BEGIN EXTRACTED RECORDS

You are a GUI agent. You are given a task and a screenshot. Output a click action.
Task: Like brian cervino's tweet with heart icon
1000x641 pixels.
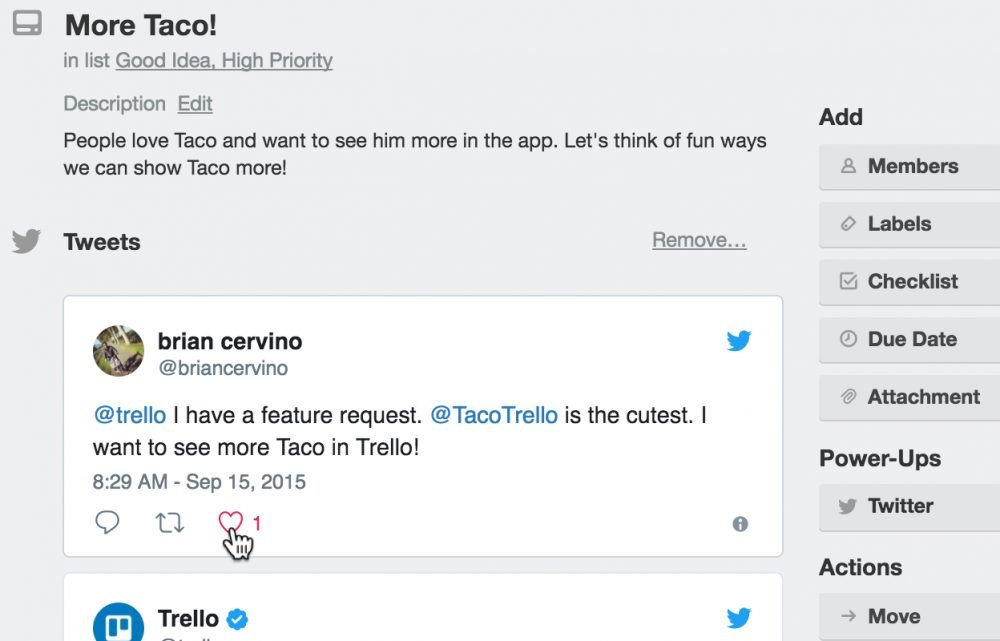point(231,522)
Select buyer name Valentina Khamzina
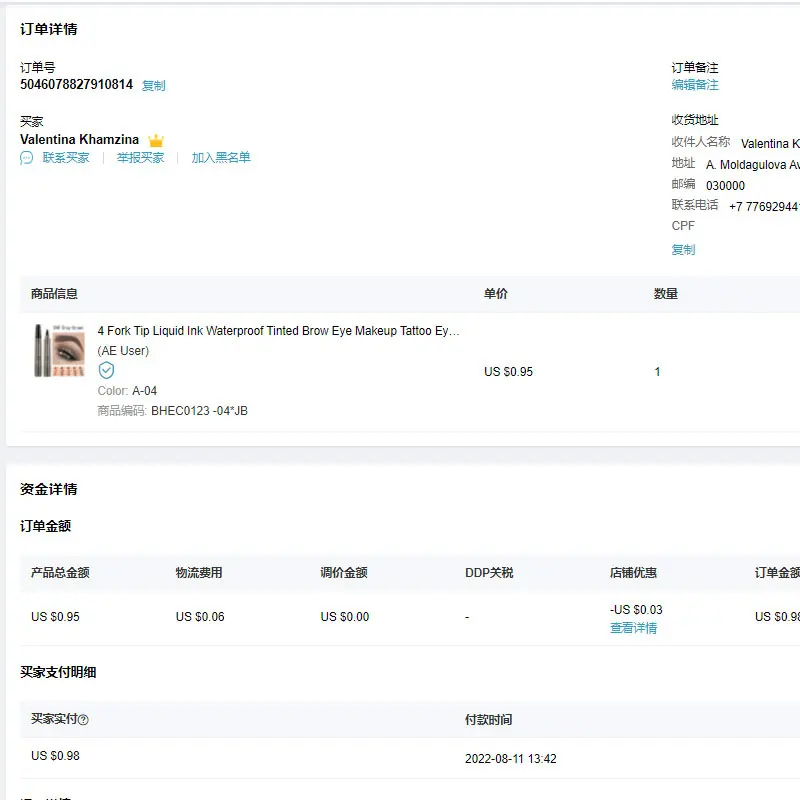Image resolution: width=800 pixels, height=800 pixels. (x=79, y=140)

END EXTRACTED RECORDS

◆ **WHAT THE TASK REQUIRES**
Update the material above by replacing "buyer name" with "customer name" everywhere it occurs and keeping all other text the same. Leave the pictures out of your answer.

◆ **EXERCISE SOLUTION**
You are a GUI agent. You are given a task and a screenshot. Output a click action.
Task: Like brian cervino's tweet with heart icon
1000x641 pixels.
point(231,522)
Select customer name Valentina Khamzina
Image resolution: width=800 pixels, height=800 pixels. (x=79, y=140)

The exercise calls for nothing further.